Contrairement à la juridiction cantonale, notre Haute Cour a ainsi considéré à raison que la mention d'un bénéficiaire final du transfert sur un e-mail, bénéficiaire jusqu'alors inconnu de l'intermédiaire financier, ne saurait constituer un élément insolite, a fortiori lorsque le motif de paiement apparaît comme étant une transaction commerciale, laquelle est habituellement effectuée en faveur d'un tiers. En outre, l'augmentation soudaine des ordres de transfert ne saurait, à elle seule, constituer un élément insolite. Comme l'a déjà rappelé le Tribunal fédéral, il n'appartient en effet pas à la banque de s'assurer du bien-fondé des décisions et des choix opérés par son client.

Enfin, les juges fédéraux ont opéré une distinction claire entre les circonstances du cas d'espèce et celles qui ont prévalu dans l'affaire BCGe (4A_386/2016), dans laquelle une faute grave de l'intermédiaire financier avait été retenue. Alors que X. avait tenté de tirer des conclusions générales de la jurisprudence précitée par devant les juridictions précédente, le Tribunal fédéral a retenu l'argumentation de la recourante: au moyen d'un travail de dentelle, la société de négoce a su démontrer que les circonstances de fait citées par X. n'étaient pas comparables au cas d'espèce.

Conclusion

Dans un monde où les nouvelles technologies sont toujours plus présentes, la tentation est grande de recourir à des moyens de communication rapides et aisément accessibles.
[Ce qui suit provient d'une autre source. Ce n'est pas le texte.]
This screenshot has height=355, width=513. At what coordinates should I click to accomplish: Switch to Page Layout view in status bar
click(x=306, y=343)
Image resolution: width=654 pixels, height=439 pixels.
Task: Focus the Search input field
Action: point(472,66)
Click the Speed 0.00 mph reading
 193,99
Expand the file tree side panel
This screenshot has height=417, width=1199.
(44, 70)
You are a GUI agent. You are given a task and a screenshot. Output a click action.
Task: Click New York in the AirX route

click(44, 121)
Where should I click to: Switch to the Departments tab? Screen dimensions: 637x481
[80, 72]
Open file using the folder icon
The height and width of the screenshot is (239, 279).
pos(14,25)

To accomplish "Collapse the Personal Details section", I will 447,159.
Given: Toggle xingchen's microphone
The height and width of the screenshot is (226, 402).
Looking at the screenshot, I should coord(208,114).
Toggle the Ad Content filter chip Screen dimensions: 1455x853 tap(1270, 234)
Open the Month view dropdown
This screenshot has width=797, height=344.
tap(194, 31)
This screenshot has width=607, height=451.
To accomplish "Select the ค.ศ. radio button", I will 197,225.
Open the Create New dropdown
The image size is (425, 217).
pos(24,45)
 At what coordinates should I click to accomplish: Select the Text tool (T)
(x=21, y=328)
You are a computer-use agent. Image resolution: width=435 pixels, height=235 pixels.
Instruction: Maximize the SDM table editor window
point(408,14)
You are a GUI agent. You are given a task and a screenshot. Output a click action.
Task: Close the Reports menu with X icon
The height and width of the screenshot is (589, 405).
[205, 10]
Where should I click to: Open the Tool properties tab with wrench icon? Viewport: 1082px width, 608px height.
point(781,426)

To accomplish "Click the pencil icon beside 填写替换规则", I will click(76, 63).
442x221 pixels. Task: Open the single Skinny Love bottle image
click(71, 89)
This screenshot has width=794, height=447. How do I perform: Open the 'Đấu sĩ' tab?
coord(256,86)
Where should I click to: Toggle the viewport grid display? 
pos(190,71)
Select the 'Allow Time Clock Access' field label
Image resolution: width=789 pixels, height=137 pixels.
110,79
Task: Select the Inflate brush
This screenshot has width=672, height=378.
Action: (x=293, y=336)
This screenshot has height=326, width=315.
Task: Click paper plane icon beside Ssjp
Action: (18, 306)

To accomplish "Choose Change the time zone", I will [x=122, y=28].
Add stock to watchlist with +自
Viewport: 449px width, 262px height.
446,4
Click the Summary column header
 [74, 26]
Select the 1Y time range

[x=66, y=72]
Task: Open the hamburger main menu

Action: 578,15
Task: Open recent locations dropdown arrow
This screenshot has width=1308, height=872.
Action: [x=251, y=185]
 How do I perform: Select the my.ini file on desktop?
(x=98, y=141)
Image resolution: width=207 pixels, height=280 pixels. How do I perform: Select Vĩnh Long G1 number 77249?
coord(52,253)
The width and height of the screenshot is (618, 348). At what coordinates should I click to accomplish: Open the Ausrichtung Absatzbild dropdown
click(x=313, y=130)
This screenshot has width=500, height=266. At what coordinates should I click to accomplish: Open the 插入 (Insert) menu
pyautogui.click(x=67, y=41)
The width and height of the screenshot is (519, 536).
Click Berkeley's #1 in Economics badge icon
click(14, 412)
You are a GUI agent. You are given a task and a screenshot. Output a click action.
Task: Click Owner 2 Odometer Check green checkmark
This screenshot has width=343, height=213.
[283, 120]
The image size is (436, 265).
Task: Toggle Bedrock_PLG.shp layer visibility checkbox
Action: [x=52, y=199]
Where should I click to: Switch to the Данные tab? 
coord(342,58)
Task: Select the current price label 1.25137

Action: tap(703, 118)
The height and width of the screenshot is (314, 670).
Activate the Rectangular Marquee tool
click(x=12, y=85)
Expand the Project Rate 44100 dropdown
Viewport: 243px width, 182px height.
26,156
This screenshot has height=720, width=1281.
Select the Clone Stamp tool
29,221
L'utilisation de messageries électroniques, souvent gratuites, comporte toutefois des risques importants, notamment en matière d'usurpation d'identité.

Confirmant sa jurisprudence, le Tribunal fédéral a rappelé dans sa décision commentée ici que, si un client est libre de choisir d'utiliser de tels moyens de communications, ces derniers impliquent des risques. Or, dans le cadre d'une relation entre un client et un intermédiaire financier, ce dernier peut transférer ces risques au client par le biais de clauses idoines.

La décision du Tribunal fédéral du 9 juillet 2020 a permis de réaffirmer l'étendue et les effets de ces clauses, tout en rappelant l'importance d'une formulation précise et sans équivoque. Elément essentiel et usuel des relations bancaires, ces dispositions contractuelles essentielles permettent ainsi aux intermédiaires financiers de continuer à servir leurs clients de manière efficiente, tout en évitant de faire d'eux les tuteurs de leurs cocontractant.